As artificial intelligence steps out of the digital realm and into the real world, the race to build the embodied “brains” powering next-generation robots has become the newest battleground in tech competition between China and the United States.
Two days after US chip giant Nvidia launched its Cosmos 3 model – designed to help physical AI “think before it acts” – a Chinese start-up stole the spotlight.
On Wednesday, Hangzhou, Zhejiang province-based Spirit AI said its foundation model for embodied intelligence, Spirit v1.6, had become the first from China to top the RoboArena global leaderboard.
Spirit v1.6 scored 1,924 on the benchmark, edging out Nvidia’s Cosmos3-Nano-Policy, which took second place with a score of 1,881. Coming in third was DreamZero with a score of 1,763 – another Nvidia project unveiled in February.

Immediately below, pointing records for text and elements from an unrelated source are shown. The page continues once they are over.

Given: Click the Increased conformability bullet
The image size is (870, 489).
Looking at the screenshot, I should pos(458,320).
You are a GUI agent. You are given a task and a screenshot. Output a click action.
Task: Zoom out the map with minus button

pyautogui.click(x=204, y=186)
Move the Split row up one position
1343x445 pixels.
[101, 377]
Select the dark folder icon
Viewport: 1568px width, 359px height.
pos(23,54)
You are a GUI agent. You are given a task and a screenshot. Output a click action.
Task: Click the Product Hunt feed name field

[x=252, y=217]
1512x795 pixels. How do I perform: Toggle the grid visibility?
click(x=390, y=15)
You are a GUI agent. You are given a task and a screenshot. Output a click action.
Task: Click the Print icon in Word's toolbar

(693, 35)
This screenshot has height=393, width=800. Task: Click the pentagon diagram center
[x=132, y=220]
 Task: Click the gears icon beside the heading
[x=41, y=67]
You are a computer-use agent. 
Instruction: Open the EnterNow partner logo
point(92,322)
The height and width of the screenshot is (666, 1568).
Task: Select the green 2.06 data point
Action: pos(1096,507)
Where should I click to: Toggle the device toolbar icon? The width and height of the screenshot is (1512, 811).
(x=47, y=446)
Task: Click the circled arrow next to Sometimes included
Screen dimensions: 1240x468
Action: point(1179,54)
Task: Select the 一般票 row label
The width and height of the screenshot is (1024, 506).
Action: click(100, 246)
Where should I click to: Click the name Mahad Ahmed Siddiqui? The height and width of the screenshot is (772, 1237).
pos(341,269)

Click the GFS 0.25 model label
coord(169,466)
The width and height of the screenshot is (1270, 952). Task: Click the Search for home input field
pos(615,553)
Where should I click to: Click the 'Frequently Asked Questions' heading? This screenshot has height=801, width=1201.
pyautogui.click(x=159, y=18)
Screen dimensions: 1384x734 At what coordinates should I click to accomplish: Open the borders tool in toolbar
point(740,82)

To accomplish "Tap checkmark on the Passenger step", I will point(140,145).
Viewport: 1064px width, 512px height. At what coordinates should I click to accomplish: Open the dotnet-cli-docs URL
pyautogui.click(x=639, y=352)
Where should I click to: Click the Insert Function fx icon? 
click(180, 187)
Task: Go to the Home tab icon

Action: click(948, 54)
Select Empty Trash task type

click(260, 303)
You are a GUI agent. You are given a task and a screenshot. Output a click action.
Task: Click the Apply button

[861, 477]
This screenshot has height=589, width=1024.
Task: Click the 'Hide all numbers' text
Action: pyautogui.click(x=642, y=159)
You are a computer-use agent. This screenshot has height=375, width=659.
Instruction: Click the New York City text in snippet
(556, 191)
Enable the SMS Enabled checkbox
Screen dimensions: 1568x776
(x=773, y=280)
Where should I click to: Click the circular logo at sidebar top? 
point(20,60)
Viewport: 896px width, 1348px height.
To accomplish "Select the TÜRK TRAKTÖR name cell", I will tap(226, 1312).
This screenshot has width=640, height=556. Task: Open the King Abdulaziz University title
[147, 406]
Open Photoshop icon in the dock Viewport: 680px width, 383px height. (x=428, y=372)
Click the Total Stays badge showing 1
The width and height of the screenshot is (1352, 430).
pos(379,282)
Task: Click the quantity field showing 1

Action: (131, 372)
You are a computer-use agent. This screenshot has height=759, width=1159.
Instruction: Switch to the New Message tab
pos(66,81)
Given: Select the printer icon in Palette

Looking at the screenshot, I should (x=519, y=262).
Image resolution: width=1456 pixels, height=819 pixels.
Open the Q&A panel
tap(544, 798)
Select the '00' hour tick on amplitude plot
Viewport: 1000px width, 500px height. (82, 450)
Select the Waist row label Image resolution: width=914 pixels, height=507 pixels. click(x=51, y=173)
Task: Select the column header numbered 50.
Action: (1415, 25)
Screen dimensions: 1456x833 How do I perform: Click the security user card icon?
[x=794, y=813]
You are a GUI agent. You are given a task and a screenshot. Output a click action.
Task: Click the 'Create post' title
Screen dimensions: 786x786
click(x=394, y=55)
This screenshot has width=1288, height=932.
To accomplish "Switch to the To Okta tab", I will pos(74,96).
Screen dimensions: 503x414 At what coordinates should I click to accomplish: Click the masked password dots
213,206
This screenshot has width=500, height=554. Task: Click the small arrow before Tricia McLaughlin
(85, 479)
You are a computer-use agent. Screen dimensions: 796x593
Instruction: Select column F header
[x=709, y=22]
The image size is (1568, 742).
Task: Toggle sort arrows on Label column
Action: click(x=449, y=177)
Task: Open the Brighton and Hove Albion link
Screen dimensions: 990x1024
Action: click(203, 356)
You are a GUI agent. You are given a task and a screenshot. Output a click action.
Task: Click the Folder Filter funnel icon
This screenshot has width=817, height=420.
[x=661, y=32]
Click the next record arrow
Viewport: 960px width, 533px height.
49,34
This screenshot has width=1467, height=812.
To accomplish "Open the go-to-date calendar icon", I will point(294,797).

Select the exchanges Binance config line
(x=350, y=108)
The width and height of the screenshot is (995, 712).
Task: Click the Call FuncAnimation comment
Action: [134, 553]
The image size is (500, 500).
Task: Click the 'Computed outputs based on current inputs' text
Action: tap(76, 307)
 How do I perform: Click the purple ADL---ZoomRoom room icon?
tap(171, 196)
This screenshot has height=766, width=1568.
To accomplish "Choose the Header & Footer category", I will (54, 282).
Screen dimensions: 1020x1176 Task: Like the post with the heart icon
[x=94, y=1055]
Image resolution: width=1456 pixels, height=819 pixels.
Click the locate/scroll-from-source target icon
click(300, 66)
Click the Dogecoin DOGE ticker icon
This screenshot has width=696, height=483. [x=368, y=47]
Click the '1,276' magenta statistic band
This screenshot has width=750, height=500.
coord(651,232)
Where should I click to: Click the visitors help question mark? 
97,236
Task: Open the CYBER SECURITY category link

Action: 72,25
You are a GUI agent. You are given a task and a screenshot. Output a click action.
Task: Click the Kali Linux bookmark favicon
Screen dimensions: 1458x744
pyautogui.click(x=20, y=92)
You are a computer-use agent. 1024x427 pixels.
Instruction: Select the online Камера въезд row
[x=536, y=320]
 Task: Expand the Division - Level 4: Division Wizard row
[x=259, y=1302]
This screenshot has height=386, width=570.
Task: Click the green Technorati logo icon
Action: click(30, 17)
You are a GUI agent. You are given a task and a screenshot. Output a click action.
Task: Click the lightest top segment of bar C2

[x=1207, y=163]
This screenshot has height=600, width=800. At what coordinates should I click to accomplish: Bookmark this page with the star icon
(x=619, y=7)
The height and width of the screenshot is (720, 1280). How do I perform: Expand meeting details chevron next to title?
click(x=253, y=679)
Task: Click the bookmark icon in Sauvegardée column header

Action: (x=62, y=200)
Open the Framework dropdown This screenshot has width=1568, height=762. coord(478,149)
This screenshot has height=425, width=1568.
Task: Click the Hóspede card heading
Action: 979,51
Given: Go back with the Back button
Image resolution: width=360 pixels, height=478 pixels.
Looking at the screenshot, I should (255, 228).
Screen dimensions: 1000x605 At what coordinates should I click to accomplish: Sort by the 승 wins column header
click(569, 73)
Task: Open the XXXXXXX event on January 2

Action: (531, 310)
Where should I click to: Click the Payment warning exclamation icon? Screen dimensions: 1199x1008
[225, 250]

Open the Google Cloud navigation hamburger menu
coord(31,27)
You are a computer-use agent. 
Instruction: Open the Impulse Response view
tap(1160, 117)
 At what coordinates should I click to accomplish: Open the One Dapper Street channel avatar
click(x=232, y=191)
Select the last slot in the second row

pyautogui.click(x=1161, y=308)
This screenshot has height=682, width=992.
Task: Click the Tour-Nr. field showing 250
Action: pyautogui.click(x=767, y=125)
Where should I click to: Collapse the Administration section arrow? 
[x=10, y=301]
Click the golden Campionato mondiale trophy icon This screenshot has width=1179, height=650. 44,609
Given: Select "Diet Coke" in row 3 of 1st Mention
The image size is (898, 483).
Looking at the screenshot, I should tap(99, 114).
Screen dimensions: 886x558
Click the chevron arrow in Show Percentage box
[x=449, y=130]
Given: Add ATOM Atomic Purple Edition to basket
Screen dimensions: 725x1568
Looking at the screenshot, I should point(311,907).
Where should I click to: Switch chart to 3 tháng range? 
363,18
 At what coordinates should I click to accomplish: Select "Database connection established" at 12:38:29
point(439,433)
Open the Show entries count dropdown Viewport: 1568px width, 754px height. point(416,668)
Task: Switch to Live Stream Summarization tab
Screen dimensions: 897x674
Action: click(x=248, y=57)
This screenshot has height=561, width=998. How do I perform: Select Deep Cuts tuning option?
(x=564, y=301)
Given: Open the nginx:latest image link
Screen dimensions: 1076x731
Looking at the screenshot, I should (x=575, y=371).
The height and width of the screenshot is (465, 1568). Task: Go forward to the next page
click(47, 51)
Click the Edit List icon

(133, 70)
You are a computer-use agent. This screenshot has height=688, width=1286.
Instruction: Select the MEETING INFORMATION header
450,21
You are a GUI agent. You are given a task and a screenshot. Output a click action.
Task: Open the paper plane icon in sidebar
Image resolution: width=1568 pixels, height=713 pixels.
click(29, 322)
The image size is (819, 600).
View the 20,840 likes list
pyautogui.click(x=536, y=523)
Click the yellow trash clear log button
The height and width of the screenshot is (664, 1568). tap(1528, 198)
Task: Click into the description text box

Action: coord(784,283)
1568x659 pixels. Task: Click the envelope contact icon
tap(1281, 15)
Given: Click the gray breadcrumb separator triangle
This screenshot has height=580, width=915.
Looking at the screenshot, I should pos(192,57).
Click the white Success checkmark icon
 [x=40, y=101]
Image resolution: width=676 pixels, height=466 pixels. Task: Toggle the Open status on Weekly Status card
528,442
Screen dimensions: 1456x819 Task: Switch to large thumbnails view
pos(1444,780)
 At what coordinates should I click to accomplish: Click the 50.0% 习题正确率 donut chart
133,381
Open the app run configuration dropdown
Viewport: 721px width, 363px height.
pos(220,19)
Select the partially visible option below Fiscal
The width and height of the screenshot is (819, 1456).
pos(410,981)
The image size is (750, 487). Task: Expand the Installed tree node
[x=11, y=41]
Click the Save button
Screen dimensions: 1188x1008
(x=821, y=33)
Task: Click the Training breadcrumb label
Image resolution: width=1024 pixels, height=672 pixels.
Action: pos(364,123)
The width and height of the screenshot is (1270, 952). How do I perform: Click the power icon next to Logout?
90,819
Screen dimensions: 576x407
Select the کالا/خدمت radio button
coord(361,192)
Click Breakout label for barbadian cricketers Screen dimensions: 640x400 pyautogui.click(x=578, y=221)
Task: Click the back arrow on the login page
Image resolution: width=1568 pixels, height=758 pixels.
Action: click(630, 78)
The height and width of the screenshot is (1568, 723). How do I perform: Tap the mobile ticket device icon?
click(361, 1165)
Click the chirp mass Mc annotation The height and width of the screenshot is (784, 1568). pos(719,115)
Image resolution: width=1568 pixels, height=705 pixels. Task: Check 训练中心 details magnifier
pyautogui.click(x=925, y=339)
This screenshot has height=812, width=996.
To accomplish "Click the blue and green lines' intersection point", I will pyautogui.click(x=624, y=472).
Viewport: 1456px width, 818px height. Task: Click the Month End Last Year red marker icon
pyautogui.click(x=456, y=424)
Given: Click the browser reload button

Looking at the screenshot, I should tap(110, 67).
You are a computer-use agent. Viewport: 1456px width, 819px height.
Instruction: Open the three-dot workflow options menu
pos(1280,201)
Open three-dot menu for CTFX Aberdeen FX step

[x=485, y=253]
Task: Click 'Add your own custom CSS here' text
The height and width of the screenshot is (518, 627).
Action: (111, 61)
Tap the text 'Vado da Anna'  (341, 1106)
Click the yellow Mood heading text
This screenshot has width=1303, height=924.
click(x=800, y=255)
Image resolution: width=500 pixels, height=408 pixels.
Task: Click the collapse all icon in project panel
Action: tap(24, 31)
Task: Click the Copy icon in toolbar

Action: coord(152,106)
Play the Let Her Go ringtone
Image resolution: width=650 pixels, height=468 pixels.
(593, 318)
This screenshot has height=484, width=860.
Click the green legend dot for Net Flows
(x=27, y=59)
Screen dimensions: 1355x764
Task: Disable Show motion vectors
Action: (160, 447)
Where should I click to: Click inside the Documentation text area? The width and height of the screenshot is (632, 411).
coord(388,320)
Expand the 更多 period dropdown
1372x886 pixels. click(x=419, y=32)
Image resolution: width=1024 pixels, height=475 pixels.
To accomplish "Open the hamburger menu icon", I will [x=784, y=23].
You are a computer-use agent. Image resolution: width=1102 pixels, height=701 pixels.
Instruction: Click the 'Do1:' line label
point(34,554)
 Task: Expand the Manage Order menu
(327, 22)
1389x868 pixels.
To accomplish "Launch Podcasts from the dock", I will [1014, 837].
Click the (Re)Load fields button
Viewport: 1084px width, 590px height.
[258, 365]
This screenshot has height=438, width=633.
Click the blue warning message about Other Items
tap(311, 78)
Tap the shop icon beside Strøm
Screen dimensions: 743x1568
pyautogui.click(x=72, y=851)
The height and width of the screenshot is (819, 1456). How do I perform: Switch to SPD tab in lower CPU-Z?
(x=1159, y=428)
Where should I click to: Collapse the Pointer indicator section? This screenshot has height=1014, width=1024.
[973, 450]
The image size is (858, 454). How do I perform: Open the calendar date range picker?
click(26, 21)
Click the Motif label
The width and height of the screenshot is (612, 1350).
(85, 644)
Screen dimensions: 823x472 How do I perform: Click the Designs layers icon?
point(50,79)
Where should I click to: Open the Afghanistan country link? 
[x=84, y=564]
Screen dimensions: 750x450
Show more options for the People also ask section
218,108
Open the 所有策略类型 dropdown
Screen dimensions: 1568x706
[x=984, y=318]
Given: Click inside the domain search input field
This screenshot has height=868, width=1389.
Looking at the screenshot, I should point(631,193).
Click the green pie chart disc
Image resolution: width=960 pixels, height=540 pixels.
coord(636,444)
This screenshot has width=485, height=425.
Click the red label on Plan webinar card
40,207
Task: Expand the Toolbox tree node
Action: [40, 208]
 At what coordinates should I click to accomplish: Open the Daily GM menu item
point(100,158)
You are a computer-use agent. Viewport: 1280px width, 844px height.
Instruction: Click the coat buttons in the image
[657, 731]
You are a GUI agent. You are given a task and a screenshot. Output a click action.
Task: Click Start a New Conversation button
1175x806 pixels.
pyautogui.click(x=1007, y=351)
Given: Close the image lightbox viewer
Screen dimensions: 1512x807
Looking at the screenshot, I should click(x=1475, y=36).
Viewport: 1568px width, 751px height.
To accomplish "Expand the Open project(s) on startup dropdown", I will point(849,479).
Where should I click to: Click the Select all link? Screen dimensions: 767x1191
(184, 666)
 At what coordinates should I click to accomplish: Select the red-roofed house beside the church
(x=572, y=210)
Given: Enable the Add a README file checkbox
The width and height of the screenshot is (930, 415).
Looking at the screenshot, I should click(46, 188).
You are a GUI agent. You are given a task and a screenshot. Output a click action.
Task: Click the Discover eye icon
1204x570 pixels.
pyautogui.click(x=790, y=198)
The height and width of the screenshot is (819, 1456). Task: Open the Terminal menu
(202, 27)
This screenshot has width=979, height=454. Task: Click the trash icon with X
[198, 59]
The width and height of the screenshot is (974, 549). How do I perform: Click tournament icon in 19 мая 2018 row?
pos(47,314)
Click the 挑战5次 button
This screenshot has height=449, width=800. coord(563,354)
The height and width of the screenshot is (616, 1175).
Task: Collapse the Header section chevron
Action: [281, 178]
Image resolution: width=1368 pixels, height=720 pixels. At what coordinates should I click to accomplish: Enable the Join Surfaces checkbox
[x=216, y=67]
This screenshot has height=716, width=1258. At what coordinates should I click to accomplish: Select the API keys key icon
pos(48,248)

The RoboArena benchmark, which evaluates how effectively generalist robot policies translate to real-world actions, was co-developed by Nvidia alongside elite institutions including Stanford University and University of California, Berkeley.
The fierce competition underscores a broader shift: robotics is officially AI’s next frontier. Nvidia’s partnerships with China’s Unitree Robotics and Singaporean robotic hand pioneer Sharpa announced on Monday also highlight this trend.
What is a physical AI model?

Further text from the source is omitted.